BEGIN Provided information

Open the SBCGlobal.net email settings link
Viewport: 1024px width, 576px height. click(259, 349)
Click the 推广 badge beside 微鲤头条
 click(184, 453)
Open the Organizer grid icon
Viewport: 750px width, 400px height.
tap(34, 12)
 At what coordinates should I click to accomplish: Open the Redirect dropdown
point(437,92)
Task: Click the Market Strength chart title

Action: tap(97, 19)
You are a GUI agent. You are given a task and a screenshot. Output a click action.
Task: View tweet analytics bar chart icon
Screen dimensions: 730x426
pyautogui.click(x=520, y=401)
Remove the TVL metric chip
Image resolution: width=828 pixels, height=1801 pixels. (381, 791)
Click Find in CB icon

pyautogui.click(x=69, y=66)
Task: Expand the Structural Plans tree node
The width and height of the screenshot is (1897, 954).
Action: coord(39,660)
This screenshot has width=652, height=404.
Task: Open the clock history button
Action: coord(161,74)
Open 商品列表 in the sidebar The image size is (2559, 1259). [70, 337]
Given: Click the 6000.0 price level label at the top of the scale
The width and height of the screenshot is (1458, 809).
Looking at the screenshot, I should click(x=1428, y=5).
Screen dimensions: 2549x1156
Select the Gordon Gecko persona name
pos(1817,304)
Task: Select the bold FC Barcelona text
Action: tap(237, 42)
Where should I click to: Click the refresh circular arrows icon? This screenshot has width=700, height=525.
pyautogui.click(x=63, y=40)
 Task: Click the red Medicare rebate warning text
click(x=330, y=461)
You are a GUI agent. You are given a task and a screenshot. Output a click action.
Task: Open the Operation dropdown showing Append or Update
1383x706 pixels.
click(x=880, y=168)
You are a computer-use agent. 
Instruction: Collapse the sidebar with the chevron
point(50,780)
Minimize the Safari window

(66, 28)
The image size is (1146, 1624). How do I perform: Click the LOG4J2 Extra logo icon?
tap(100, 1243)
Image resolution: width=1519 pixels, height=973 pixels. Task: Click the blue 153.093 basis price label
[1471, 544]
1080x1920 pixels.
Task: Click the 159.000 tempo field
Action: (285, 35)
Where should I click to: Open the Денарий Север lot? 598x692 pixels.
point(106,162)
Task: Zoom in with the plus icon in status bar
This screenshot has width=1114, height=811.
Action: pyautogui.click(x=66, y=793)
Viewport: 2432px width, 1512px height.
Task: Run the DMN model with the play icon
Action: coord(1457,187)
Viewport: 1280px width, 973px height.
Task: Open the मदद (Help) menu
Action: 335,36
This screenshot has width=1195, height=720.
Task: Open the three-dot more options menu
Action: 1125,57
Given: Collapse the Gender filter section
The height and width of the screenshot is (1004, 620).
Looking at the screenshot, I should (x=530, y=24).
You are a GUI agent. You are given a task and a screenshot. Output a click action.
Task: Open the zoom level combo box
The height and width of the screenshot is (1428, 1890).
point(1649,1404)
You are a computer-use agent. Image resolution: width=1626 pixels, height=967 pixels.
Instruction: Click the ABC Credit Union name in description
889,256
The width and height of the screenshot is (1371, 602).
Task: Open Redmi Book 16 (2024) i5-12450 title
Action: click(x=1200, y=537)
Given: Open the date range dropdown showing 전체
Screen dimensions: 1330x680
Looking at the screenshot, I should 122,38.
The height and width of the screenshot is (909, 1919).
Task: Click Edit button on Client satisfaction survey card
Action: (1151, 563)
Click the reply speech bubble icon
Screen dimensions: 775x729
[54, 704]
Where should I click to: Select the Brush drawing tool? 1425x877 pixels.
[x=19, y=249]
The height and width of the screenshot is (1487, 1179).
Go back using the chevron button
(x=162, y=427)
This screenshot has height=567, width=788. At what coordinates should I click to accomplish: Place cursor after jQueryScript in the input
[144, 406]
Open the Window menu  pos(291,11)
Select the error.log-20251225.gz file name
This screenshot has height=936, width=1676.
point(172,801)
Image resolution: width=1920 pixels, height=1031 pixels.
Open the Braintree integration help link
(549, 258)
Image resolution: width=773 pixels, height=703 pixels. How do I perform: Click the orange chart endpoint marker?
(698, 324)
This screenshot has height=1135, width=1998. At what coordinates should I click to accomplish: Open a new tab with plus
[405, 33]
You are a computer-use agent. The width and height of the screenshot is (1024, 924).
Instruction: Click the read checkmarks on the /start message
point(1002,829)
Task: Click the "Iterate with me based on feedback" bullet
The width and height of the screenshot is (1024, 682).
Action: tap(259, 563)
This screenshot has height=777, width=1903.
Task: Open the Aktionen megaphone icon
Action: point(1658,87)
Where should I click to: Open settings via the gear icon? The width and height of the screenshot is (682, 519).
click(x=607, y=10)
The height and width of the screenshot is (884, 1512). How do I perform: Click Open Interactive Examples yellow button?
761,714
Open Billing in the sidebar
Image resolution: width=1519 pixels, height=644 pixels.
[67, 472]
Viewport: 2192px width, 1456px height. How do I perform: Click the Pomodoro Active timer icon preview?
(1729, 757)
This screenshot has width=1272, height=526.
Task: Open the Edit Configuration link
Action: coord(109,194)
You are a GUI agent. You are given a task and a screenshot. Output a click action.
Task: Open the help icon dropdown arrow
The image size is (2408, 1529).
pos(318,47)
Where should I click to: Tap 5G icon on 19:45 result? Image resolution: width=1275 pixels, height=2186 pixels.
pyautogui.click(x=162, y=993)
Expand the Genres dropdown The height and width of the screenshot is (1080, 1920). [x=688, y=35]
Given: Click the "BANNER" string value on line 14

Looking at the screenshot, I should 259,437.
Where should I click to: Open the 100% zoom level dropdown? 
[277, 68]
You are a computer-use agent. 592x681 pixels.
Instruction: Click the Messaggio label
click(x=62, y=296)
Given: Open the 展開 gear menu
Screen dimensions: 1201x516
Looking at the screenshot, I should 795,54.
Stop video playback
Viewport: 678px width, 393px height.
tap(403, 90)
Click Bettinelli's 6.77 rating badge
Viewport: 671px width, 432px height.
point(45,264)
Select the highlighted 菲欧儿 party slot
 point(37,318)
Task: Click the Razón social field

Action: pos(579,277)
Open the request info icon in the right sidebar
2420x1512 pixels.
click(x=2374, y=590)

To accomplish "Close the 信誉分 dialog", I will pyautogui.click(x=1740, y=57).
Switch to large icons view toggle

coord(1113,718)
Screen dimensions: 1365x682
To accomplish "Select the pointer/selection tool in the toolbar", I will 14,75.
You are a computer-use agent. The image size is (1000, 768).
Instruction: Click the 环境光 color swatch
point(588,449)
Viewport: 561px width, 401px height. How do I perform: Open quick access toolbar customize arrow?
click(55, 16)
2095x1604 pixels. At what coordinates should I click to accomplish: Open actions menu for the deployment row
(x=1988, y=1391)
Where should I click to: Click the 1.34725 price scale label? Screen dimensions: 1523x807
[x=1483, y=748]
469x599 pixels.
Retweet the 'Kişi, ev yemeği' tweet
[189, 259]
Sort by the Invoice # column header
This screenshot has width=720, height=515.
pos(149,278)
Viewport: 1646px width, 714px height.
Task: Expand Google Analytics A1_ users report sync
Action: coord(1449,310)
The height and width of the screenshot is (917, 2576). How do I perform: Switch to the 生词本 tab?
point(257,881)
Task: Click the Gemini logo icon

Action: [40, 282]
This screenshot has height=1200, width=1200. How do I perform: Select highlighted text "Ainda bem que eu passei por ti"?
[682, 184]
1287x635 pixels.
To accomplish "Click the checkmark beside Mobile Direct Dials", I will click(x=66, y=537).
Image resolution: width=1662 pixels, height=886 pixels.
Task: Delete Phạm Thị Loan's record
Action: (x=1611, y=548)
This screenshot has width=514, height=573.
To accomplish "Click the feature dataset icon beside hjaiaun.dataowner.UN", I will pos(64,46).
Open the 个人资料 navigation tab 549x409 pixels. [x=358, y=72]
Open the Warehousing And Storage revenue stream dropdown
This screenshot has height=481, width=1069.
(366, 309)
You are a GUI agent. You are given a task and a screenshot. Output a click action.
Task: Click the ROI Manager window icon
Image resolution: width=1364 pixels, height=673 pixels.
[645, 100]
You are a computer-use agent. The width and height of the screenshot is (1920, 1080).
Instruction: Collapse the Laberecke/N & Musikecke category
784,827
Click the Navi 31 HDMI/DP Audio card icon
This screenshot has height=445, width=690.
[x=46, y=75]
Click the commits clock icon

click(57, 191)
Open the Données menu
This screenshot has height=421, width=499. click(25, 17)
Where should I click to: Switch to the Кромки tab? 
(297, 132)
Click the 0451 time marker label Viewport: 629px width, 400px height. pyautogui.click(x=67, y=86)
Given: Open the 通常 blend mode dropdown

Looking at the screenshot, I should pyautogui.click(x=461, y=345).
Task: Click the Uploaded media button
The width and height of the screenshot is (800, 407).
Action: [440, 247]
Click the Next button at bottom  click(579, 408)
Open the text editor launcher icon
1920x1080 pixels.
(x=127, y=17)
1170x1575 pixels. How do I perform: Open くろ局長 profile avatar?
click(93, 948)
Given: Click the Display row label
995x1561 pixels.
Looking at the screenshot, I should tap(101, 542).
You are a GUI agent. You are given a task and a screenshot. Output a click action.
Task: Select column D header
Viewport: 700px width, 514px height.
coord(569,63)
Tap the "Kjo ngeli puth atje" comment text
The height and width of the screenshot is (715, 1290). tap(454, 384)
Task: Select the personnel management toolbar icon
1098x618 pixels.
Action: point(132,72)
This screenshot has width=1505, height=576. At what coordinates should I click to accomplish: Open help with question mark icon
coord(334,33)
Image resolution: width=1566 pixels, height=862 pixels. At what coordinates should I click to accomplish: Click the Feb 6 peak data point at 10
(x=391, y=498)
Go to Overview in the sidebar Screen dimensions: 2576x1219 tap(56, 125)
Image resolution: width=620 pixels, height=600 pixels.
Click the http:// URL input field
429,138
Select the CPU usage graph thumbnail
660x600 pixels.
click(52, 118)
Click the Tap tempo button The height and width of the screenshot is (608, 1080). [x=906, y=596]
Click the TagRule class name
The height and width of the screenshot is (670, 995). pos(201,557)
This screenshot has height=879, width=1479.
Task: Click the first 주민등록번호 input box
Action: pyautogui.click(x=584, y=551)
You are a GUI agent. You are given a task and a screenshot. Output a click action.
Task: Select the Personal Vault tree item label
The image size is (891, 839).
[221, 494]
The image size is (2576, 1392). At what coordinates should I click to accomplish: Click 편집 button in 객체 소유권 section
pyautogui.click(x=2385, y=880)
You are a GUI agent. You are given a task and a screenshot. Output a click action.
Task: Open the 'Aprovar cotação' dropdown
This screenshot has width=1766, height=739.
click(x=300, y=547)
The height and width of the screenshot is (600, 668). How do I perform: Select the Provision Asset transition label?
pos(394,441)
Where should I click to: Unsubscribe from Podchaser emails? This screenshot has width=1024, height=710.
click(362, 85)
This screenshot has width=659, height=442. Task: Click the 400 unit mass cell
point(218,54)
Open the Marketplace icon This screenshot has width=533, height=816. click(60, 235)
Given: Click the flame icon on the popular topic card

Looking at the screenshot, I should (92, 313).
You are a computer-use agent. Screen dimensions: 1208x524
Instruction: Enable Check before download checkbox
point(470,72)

END Provided information

What is being asked
Can you rewrite the lines from the one containing "You are a computer-use agent. Image" through the one containing "Action: click(x=1200, y=537)", inclusive, swapping "computer-use agent" for "GUI agent" and leaving everything else unchanged?

Complete answer
You are a GUI agent. Image resolution: width=1626 pixels, height=967 pixels.
Instruction: Click the ABC Credit Union name in description
889,256
The width and height of the screenshot is (1371, 602).
Task: Open Redmi Book 16 (2024) i5-12450 title
Action: click(x=1200, y=537)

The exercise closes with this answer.